Critical WatchGuard Fireware OS Vulnerability (CVE-2025-14733) Actively Exploited

WatchGuard has released patches for a critical vulnerability in its Fireware OS, identified as CVE-2025-14733 with a CVSS score of 9.3. This vulnerability is an out-of-bounds write flaw affecting the iked (IKE daemon) process. It allows unauthenticated remote attackers to execute arbitrary code on affected systems. The vulnerability specifically impacts the VPN solutions within Fireware OS. The source message does not specify which versions of Fireware OS are affected, nor does it provide details on the specific targets of the ongoing attacks or the initial date of exploitation. Given the critical nature of this vulnerability and its active exploitation in the wild, organizations using WatchGuard Fireware OS should prioritize patching affected systems immediately.
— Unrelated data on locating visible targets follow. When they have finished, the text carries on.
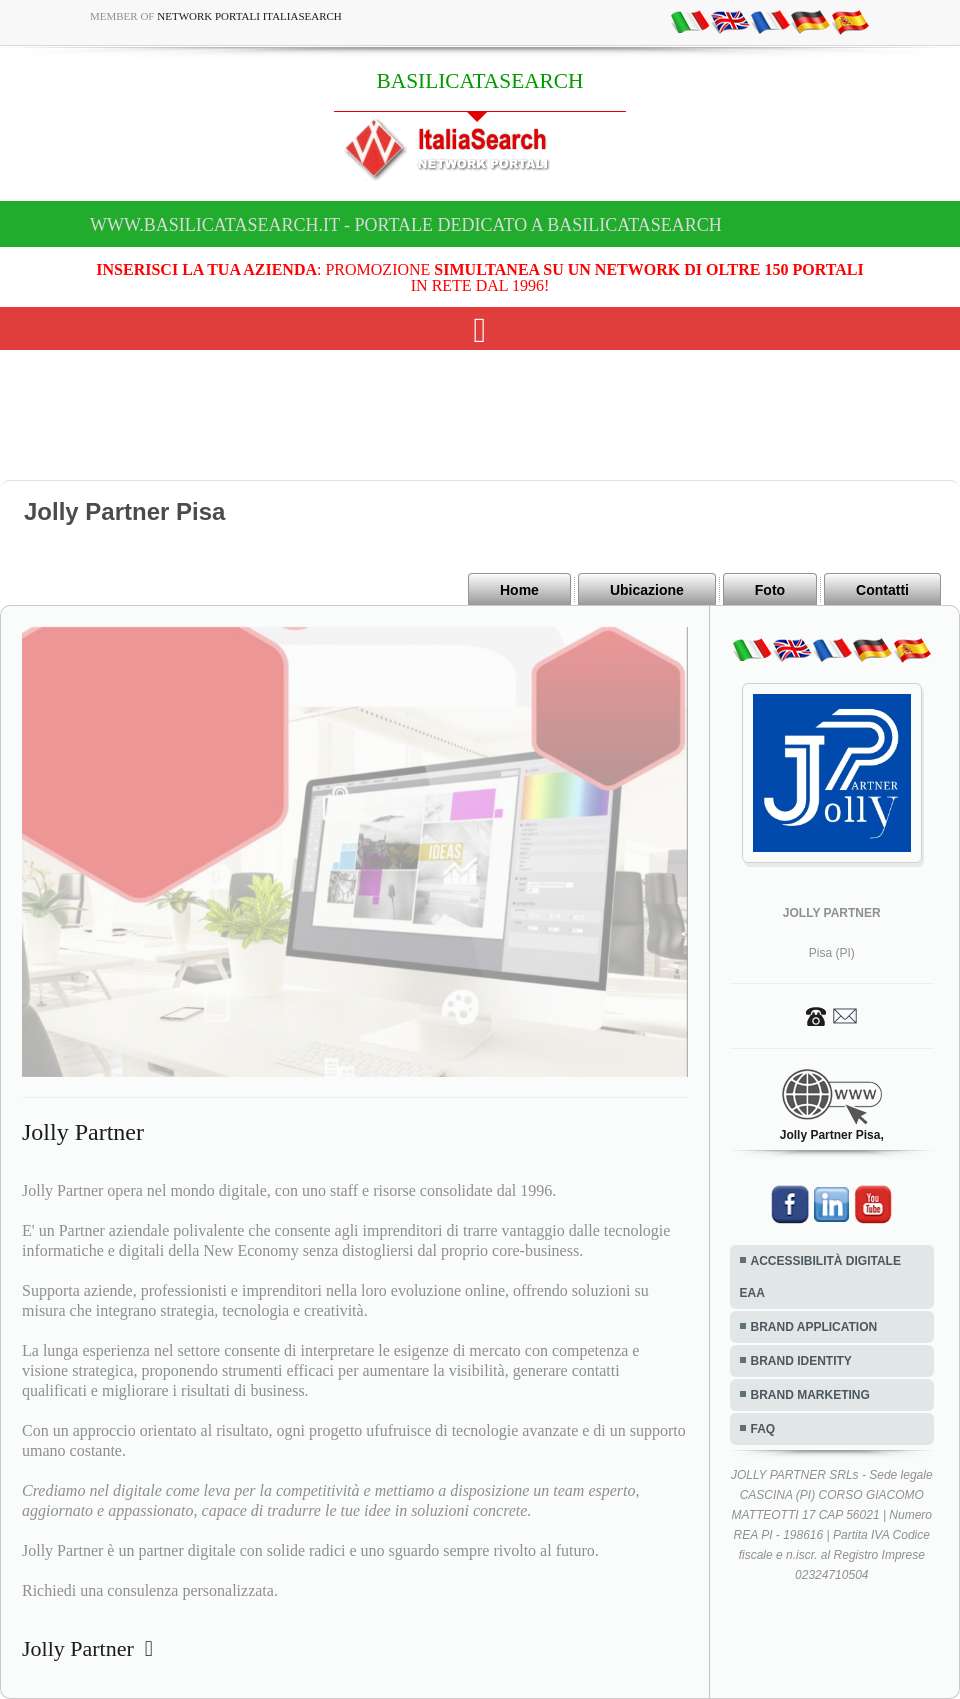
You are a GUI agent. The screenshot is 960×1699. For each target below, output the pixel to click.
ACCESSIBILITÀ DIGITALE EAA (820, 1277)
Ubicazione (647, 590)
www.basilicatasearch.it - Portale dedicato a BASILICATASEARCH (406, 225)
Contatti (882, 590)
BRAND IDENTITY (801, 1361)
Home (519, 590)
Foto (770, 590)
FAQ (763, 1429)
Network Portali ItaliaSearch (249, 16)
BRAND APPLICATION (814, 1327)
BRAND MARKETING (810, 1395)
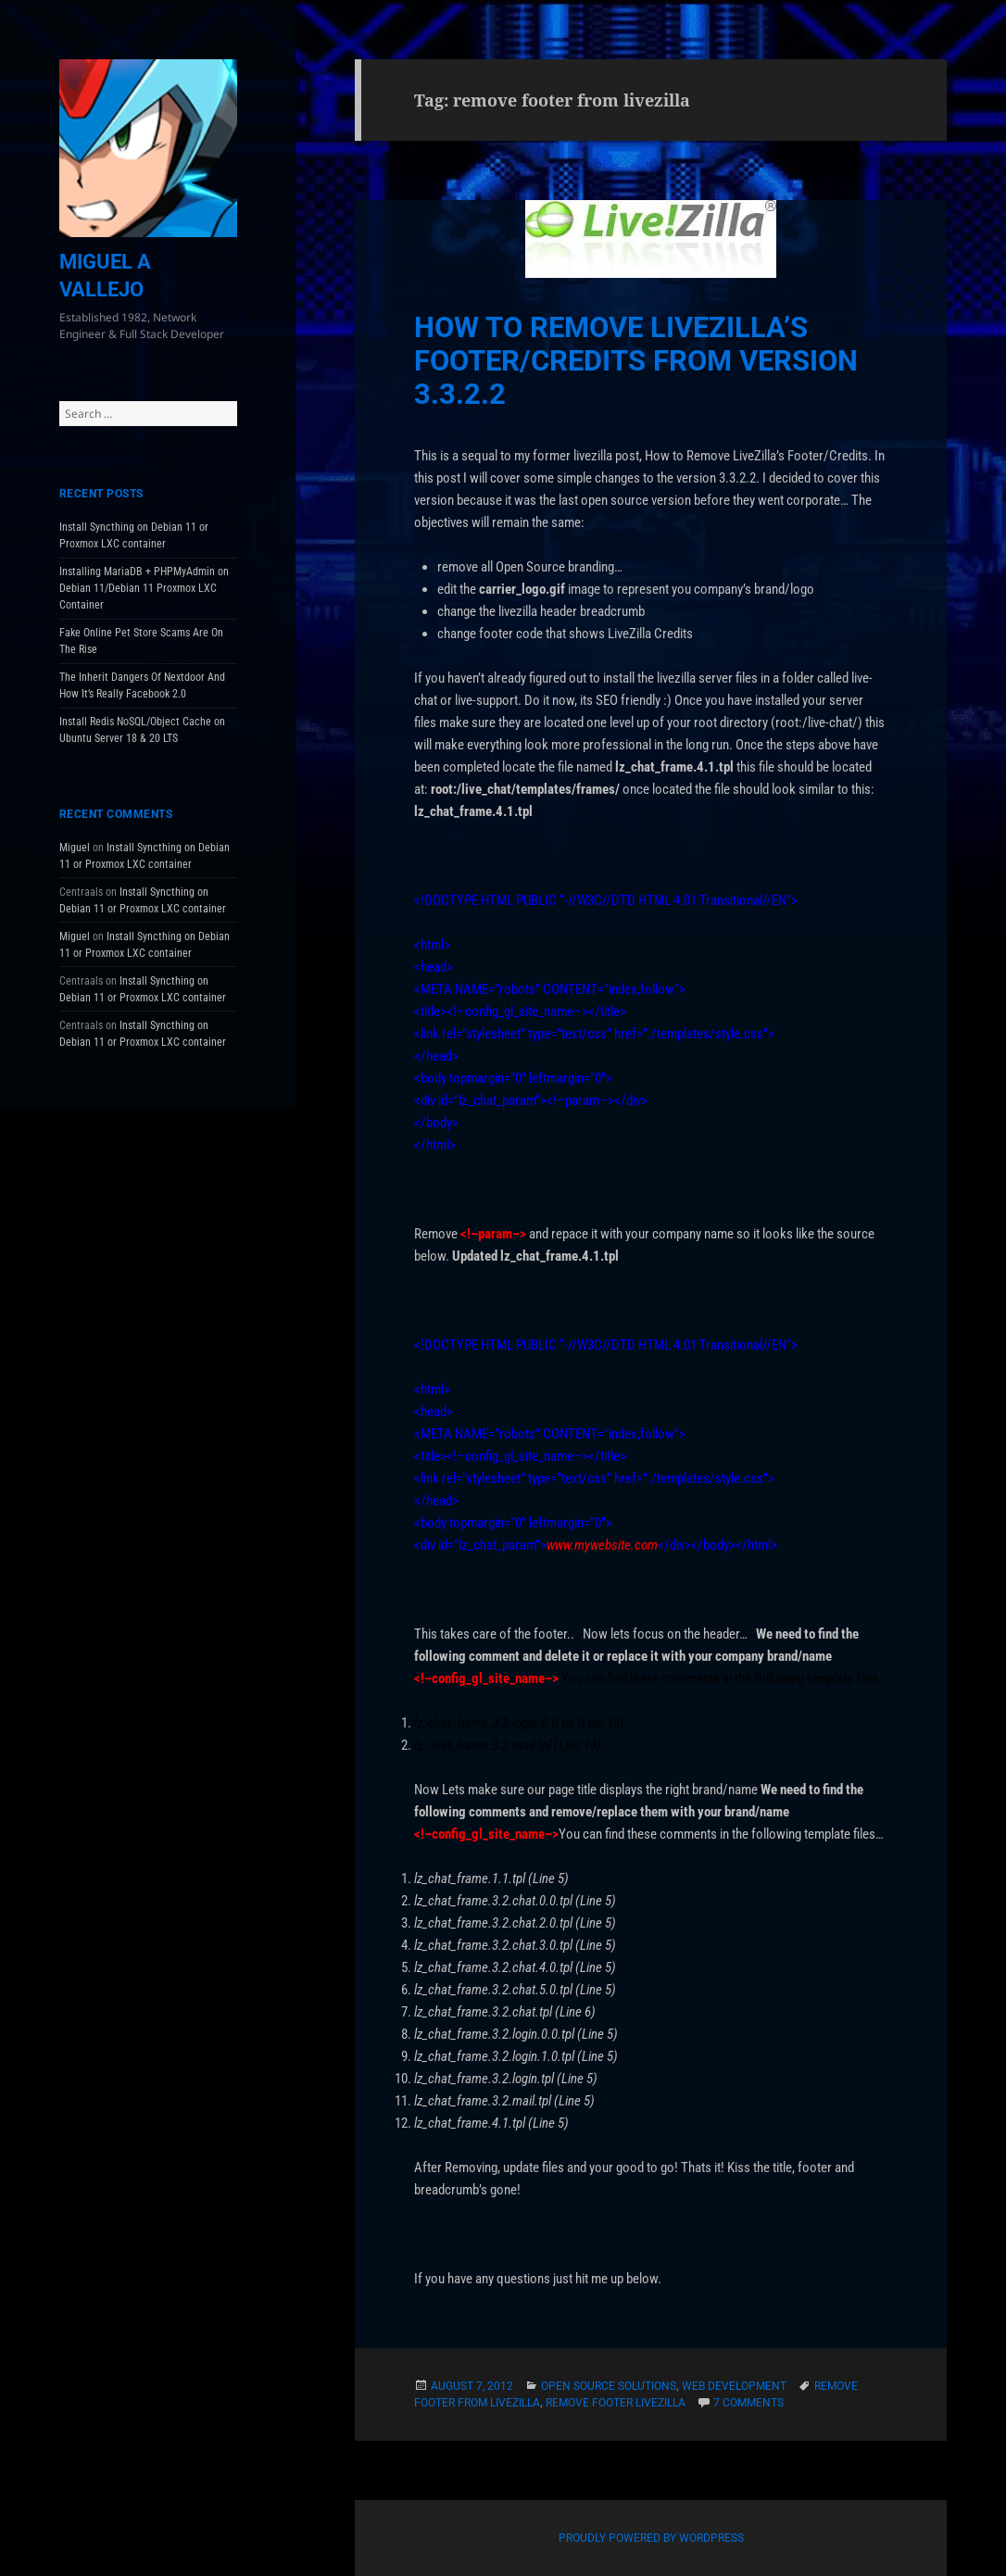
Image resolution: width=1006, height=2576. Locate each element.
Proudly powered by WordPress (651, 2538)
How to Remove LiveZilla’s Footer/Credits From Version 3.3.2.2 (636, 360)
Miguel (74, 847)
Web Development (734, 2386)
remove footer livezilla (615, 2402)
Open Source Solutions (608, 2386)
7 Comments (748, 2402)
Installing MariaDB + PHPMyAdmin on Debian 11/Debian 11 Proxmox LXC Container (144, 588)
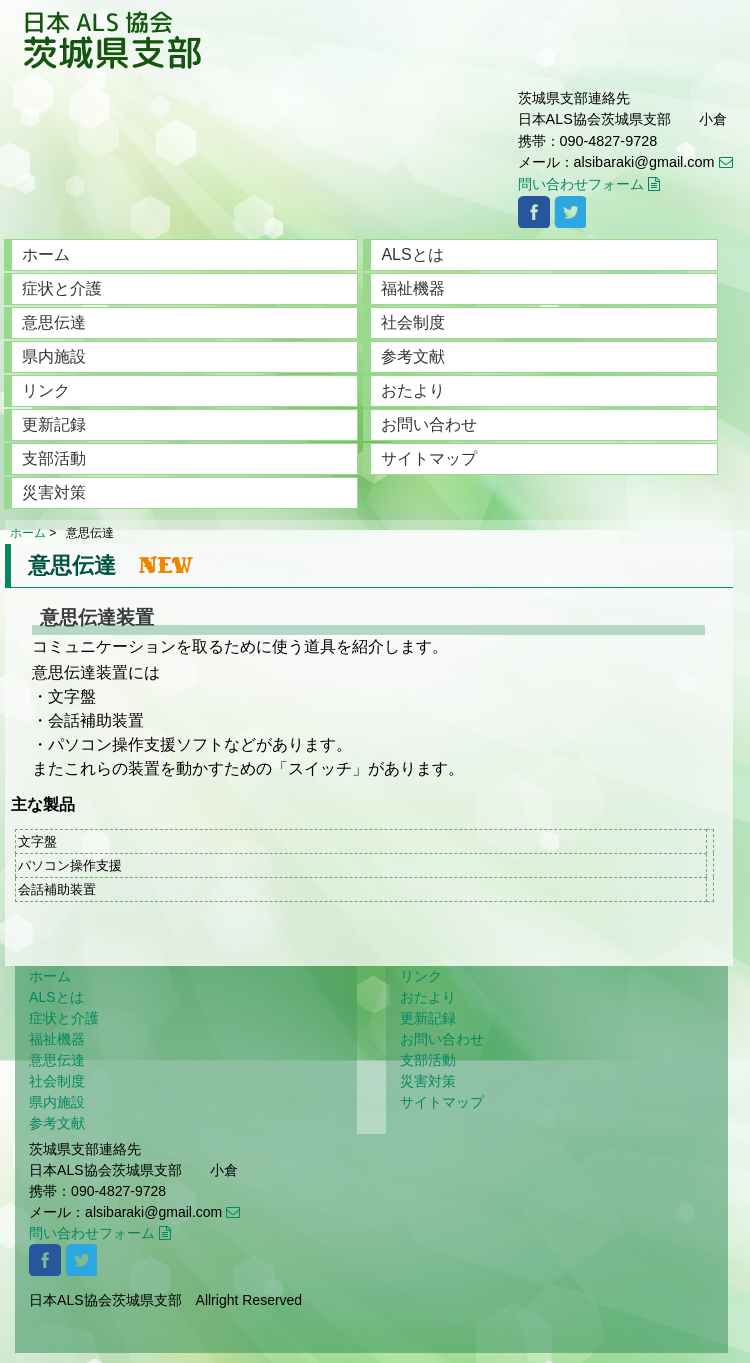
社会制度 (413, 322)
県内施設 (54, 356)
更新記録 (54, 424)
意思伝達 (54, 322)
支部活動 (54, 458)
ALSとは (412, 254)
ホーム (46, 254)
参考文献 (413, 356)
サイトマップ (429, 458)
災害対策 (54, 492)
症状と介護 (62, 288)
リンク (46, 390)
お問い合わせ (429, 424)
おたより (413, 390)
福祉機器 (413, 288)
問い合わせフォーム (589, 184)
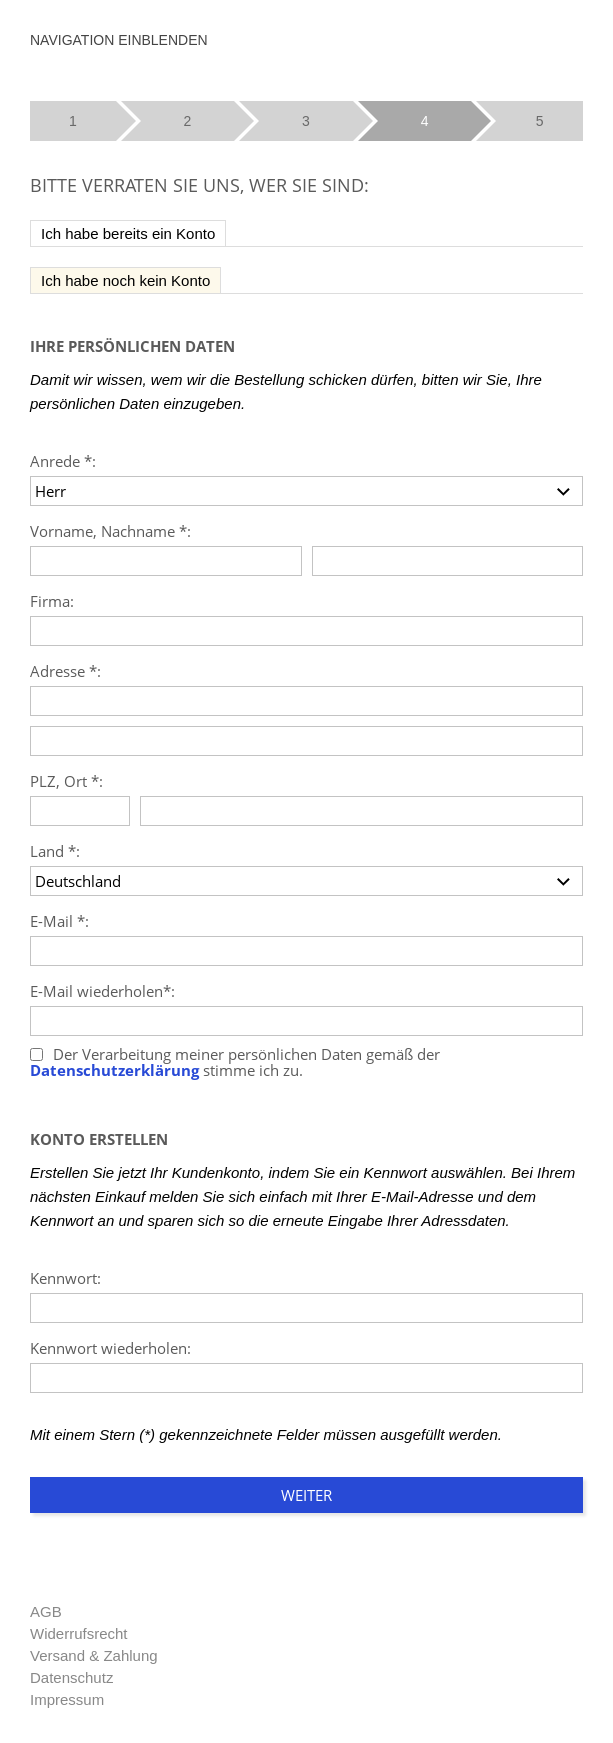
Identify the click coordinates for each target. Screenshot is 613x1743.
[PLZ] (80, 811)
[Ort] (361, 811)
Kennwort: (65, 1278)
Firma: (52, 601)
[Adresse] (306, 701)
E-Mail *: (59, 921)
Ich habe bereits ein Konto (128, 233)
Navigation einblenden (119, 40)
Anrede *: (63, 461)
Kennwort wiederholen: (110, 1348)
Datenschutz (71, 1677)
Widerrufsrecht (79, 1633)
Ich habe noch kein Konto (125, 280)
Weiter (306, 1495)
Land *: (55, 851)
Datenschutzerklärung (114, 1071)
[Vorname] (166, 561)
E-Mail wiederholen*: (102, 991)
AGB (46, 1611)
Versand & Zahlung (94, 1655)
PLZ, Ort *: (66, 781)
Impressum (67, 1699)
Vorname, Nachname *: (110, 531)
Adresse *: (65, 671)
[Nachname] (448, 561)
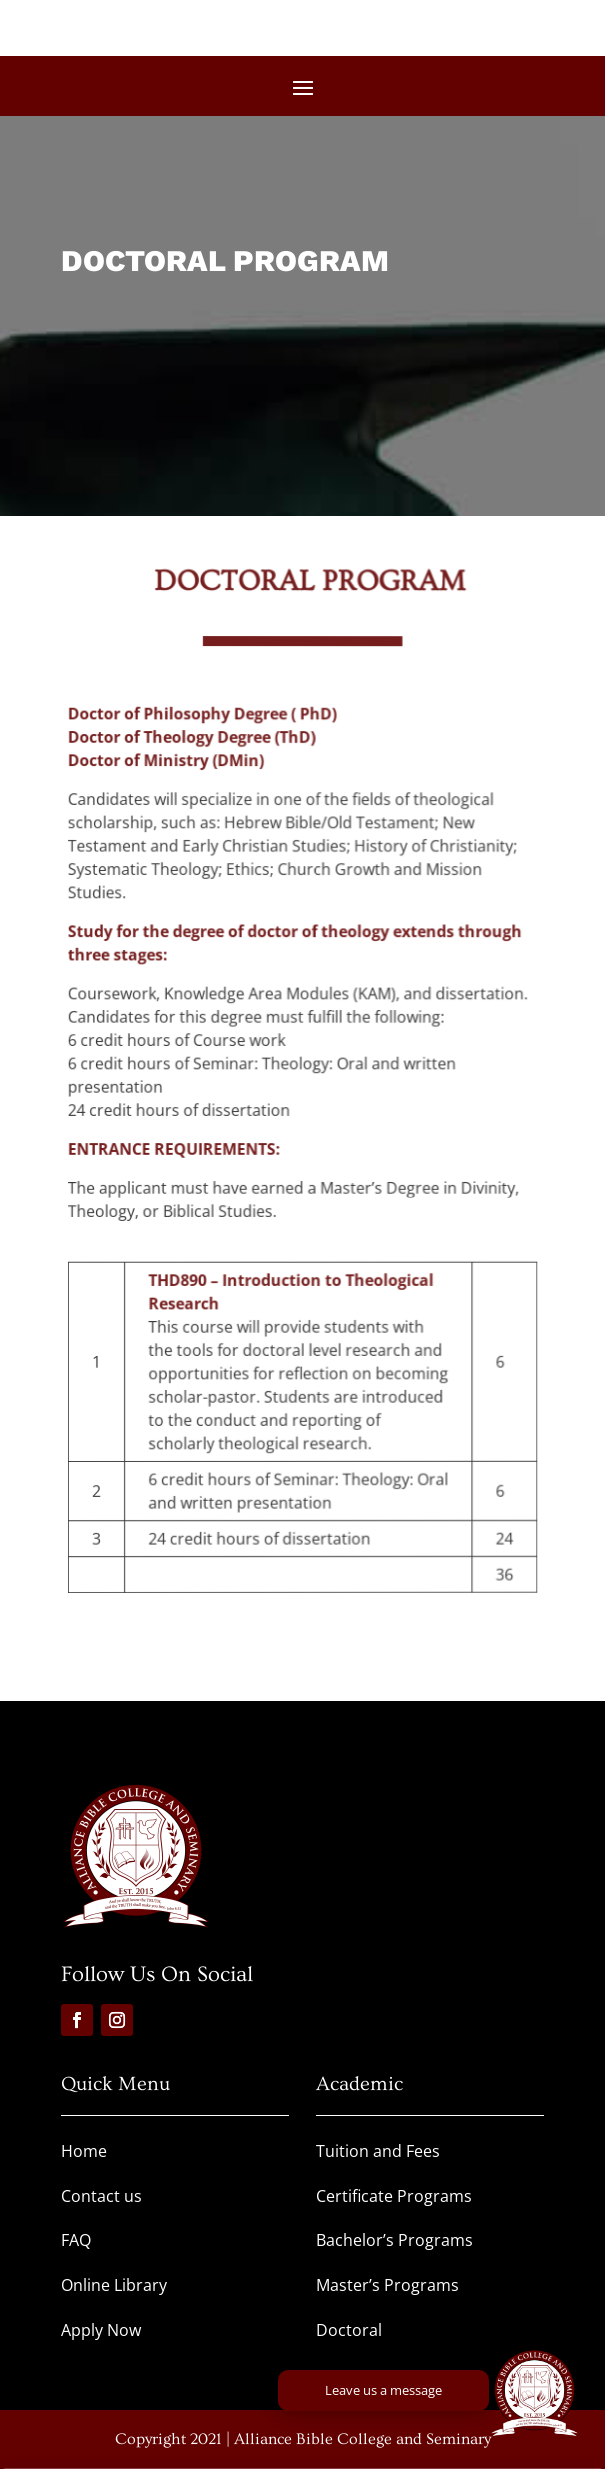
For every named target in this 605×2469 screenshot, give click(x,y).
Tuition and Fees (378, 2151)
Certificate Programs (394, 2196)
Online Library (114, 2285)
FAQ (76, 2240)
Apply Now (101, 2330)
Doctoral (349, 2330)
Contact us (101, 2196)
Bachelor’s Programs (394, 2240)
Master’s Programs (387, 2285)
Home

Out-of-bounds write vulnerabilities are particularly dangerous as they can lead to remote code execution with elevated privileges. The fact that this vulnerability affects the IKE daemon suggests that attackers may be leveraging VPN exposures to gain access to internal networks. The lack of specific version information in the provided message makes it difficult for organizations to assess their exposure. This vulnerability underscores the continuing risk posed by VPN solutions exposed to the internet. The active exploitation of this flaw highlights the importance of timely patching and robust network segmentation. Without access to the original article for additional details, organizations should refer to WatchGuard's official advisories and apply the provided patches without delay.